Typing is static and staccato. Your fingers may move, but your hands do not. To be a good typist, you cannot think about what you are doing. Writing is a completely different animal.
Writing is movement; it is fluid; it is lyrical; it should be done at every opportunity. The beauty about writing is that it is slow. It forces you to slow down, think about the word currently flowing out of the nib. The eyes trace the lines turned into words, the dichotomous mind reading what it has just dictated as well as lining up the next words to come. The muscles of the upper arm moving the hand across the page, those of the forearm and hand directing the minute gyrations of the fingers as they pen the letters, it is a type of dance between hand and pen, the paper the ballroom floor across which their steps are traced.
So how did literary criticism lead to dancing pens?
I have no real idea how I came upon the idea for my Bachelor’s Essay. Regardless of how, I had the notion that the move to what we consider the novel was the result of a shift in cognition. Something changed the way people thought, the way they interacted with others and their environment, they way they thought about themselves. I didn’t know it at the time but this was one of the greatest changes in Western European history.
The thing is, I didn’t know anything at all at the time. My ignorance of the subject was so vast, a veritable ocean, that I couldn’t even pose a proper question. I love being in this situation because it represents such fertile ground for learning and the generation and growth of new ideas. When presented with a situation like this, there can only be one solution: Read. And I did.
Most of the books I used in my research, I read in their entirety, simply to overcome the level of ignorance I was beset by. But I was not just reading. Every time I sat down I had a pad of paper and a pen. Even though I didn’t know anything I knew the general direction my voyage was to take. Whenever I ran across a passage that seemed important, whether presenting an idea or information, I copied it down word for word, noting the page number (this system actually helped a great deal when noting citations and building the bibliography).
It is the physical act of writing that plants the scribbled words deeper in the mind, much more so, I believe, than typing. I was becoming a mirror of the history I was writing about. As the people of late 17th/early 18th centuries were internalizing the shift from what had been an oral culture to a print culture, I was interiorizing all the aspects of that shift: the history of literacy, education, the printing press, newspapers, the novel, the societal changes in England as people moved from the country to the cities, philosophy, cognitive theory, statistics, popular to-ing and fro-ing, all of it, at least the most important bits, traced out in the dance between paper, pen, hand, arm and mind. The writing of all this information, the taking of notes and my own thoughts on them, later percolated up through my unconscious to once again come out through the pen onto the paper, my writing turned to thinking turned to writing.

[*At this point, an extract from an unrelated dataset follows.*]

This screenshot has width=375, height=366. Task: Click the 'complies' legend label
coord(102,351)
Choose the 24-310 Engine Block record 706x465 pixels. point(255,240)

By the time I had finished with my note taking, the paper was nearly completed. The physicality of my information gathering embedded everything deeply enough in my mind that as the amount of information grew I had already started putting the pieces together. After a certain point, other things started showing up on my pages of notes: my own comments, ideas links to other information, bridges connecting all the disparate islands of knowledge I had been building. There were a lot of pieces to the puzzle. I think the only way I was able to assemble them into a coherent whole was because I had become so intimately familiar with the material, something which would have taken much longer if I hadn’t written everything down as I did.
The resulting paper, entitled Thinking Itself into Existence: Cognitive Development and the Birth of the Novel, was very well received by the professors on my evaluation panel. The hardest part of finishing the paper wasn’t in the writing of it, that came very easily; rather, it was in the editing. My topic was a very broad one, and I wound up with enough material to write half again as much as I needed, having to cut it down to the limit of fifty pages.
Any good writing goes through cycles of draft, edit, rewrite &c. So the next time you sit down to write something, try to pen & paper over the keyboard. You might just find it becomes a habit. (This one was written out, portions changed when I typed it into Word, and then a few more alterations once I put it onto my website.)